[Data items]

--

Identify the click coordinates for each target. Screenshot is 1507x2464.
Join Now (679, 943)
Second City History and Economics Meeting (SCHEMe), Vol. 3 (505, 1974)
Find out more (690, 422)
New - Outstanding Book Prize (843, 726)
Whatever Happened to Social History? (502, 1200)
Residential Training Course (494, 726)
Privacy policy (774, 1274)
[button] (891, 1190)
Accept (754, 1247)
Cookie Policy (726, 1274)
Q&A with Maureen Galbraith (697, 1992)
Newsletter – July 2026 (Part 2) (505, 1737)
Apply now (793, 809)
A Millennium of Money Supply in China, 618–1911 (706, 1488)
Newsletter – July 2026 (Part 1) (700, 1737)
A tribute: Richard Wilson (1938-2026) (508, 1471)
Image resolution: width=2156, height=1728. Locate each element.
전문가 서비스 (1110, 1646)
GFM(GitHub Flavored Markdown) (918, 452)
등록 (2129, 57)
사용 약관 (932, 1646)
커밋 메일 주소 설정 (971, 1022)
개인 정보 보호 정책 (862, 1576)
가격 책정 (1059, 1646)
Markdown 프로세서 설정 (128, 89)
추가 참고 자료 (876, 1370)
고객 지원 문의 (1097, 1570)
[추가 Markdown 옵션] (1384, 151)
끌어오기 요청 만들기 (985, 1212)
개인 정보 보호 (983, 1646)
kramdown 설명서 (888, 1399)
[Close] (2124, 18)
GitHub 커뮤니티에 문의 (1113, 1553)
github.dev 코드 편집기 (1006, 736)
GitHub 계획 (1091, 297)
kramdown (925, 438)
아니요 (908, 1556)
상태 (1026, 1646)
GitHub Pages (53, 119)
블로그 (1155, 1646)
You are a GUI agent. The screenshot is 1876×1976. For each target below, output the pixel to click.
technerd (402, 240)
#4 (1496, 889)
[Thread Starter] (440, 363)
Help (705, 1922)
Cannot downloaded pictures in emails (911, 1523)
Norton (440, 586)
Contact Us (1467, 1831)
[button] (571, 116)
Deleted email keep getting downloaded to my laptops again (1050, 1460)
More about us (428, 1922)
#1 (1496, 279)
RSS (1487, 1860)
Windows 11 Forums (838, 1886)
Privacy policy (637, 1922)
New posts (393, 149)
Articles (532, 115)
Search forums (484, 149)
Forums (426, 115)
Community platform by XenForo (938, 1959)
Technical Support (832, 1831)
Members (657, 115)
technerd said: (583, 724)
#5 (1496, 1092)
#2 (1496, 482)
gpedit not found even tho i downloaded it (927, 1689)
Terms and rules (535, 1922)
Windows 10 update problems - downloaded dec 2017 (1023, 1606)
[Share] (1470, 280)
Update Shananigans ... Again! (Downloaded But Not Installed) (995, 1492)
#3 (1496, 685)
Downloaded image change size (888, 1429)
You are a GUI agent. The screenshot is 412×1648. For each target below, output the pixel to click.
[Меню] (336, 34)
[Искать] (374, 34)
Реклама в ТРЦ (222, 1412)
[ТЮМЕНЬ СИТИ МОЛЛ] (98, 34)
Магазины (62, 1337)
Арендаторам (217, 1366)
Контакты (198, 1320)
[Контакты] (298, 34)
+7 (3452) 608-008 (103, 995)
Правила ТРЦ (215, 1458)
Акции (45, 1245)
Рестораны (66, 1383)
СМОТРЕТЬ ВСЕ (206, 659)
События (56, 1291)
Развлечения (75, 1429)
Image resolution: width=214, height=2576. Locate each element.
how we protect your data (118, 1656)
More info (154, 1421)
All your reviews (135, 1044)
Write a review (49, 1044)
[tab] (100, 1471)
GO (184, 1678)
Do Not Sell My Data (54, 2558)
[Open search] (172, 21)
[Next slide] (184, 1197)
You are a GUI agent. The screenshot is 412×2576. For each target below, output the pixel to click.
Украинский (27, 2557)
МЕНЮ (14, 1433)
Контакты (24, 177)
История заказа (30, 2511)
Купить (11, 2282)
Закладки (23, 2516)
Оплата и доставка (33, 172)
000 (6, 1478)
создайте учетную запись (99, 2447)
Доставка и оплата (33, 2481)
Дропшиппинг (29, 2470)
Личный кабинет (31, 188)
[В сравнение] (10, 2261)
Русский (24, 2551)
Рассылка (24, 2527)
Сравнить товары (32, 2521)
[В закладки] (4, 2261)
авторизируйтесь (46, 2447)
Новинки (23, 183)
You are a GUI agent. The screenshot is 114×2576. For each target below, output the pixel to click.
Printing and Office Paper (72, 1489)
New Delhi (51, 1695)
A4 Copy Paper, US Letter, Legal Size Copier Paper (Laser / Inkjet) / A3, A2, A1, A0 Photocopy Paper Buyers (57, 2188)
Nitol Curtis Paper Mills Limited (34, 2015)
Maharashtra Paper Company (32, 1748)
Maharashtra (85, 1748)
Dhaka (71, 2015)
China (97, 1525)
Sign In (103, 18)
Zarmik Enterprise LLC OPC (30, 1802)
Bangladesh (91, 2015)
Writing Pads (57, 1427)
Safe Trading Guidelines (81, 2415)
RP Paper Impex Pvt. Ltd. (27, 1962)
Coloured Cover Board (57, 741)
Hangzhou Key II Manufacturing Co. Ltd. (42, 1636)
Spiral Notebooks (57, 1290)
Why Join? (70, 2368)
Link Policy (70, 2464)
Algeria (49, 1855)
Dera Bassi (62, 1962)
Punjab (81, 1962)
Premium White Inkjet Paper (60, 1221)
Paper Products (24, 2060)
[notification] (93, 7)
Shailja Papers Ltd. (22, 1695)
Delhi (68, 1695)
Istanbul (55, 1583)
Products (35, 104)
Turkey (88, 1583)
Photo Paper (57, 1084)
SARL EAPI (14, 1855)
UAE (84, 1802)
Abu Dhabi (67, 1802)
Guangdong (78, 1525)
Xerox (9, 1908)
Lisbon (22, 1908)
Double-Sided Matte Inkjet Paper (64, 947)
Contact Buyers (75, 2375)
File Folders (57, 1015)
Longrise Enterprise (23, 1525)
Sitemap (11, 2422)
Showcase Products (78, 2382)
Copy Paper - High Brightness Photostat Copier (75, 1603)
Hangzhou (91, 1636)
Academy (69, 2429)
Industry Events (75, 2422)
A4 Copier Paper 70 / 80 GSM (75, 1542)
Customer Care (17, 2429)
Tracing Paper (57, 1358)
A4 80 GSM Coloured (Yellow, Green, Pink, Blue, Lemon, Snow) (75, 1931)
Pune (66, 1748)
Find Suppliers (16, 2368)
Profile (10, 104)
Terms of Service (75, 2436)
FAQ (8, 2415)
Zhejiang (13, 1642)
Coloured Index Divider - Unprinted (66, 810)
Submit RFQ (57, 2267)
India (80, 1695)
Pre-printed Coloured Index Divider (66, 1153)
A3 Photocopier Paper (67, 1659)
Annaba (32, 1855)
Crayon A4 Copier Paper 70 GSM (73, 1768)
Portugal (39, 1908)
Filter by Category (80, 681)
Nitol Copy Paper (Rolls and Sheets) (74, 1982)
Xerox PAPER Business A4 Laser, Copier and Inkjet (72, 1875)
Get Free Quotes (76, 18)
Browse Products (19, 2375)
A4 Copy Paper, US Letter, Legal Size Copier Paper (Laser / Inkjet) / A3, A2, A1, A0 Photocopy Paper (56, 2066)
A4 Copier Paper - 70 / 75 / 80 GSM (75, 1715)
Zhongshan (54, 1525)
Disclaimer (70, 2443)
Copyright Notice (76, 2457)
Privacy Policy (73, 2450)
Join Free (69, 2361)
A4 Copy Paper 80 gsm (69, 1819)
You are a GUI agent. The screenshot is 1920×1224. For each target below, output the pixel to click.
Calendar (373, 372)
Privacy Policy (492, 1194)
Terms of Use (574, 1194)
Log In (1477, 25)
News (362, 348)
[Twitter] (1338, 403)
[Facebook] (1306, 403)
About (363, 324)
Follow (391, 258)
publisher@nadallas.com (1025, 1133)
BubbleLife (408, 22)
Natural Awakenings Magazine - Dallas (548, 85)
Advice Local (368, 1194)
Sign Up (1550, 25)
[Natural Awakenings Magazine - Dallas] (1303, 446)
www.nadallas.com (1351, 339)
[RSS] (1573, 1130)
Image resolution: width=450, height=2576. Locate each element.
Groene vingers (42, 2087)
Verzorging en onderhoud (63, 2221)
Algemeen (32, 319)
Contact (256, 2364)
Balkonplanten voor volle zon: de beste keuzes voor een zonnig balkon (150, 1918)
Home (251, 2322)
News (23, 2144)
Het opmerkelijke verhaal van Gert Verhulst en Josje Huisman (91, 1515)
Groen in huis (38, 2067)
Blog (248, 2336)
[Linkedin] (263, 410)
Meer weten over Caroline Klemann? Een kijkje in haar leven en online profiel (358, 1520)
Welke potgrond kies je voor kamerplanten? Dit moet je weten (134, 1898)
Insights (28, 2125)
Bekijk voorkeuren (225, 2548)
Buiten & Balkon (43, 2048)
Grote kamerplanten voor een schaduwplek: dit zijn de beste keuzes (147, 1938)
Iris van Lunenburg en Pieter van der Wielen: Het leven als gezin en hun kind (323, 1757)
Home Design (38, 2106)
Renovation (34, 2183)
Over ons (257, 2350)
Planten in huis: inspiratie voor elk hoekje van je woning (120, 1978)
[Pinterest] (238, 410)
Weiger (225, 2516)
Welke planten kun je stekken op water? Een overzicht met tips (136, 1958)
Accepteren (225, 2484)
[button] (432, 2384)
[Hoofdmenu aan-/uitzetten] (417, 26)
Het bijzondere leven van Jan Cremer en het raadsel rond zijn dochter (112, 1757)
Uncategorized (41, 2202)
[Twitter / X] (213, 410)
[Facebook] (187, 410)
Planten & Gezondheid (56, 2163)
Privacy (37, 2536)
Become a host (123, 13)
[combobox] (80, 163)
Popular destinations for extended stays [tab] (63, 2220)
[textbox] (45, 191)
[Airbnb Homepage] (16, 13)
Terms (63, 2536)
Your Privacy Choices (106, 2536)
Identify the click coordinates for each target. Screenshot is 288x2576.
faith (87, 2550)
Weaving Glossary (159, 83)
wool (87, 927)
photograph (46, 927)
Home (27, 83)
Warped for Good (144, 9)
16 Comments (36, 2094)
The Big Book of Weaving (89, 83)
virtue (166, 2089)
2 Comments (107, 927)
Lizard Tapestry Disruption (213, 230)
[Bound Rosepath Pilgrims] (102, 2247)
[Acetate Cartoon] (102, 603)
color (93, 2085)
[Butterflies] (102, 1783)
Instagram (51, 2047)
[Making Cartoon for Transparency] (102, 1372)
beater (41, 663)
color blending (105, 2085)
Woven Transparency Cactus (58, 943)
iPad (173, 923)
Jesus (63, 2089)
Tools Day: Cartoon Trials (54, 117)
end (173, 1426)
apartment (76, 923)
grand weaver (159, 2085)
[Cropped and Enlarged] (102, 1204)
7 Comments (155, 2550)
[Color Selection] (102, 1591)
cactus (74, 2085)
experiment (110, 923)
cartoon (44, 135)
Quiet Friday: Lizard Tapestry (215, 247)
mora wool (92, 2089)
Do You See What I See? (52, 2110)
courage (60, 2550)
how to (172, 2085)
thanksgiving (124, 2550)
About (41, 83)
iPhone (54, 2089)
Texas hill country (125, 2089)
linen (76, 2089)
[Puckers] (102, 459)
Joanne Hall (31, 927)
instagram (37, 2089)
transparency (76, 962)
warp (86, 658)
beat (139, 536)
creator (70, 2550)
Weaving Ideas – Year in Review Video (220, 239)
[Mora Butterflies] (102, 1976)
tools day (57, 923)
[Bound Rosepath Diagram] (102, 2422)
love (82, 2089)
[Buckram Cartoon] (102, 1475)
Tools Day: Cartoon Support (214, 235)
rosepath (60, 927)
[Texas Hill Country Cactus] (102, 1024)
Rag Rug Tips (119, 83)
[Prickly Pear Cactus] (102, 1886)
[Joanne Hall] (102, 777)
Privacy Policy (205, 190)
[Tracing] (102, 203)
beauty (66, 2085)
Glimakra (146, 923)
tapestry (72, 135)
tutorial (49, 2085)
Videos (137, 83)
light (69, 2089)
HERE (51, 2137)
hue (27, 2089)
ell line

--

**Exercise instructions:** Count the lines in the records above that contain "nadallas", please, and give the number without any other words.

**Final answer:** 2